Hmm, I guess I don’t think lack of emotional/affective states is a problem for making useful AGIs. Obviously those are parts of how humans learn, but seems like a machine can learn with any reward function—it just needs some way of mapping a world state to value.
Re success criteria, you could for example train an AI to improve a company’s profit in a simulated environment. That task requires a broad set of capacities, including high-level ones like planning/strategising. If you do this for many things humans care about, you’ll get a more general system, as with DeepMind’s GATO. But of course I’m speculating.
I suppose if you don’t think there’s any value for us in AGI, and if you don’t think there are sufficient incentives for us to build it, there’s no need to encourage not building it?

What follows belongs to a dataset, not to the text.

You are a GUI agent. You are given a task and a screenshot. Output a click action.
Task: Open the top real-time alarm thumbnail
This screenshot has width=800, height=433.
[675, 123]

Or is your concern more that we’re wasting energy and resources trying to build it, or even thinking about it?
The first proposition—“Conditional on AGI being developed by 2070, humanity will go extinct or drastically curtail its future potential due to loss of control of AGI”—seems directly linked to whether or not we should build AGI. If AGI carries a serious risk of catastrophe, we obviously shouldn’t build it. So to me it looks like the Future Fund is already thinking about the “should” question?
There are two ways to plausibly embody AGI.
as supervisors of dumb robot bodies, the AGI remotely controls a robot body, processing a portion or all of the robot’s sensor data.
as host of an AGI, the AGI’s hardware is resident in the robot body.
I can plausibly see such sensors for physical pain but not for emotional pain. Emotional pain is the far more potent teacher of what is valuable and what is not, what is important and what is not. Intelligence needs direction of this sort for learning.
So, can you build embodied AGI with emotional responses built in—that last like emotions and so are suitable teachers like emotions? Building in empathy (both for happiness and suffering) and the pain of disapproval to AGI would be crucial.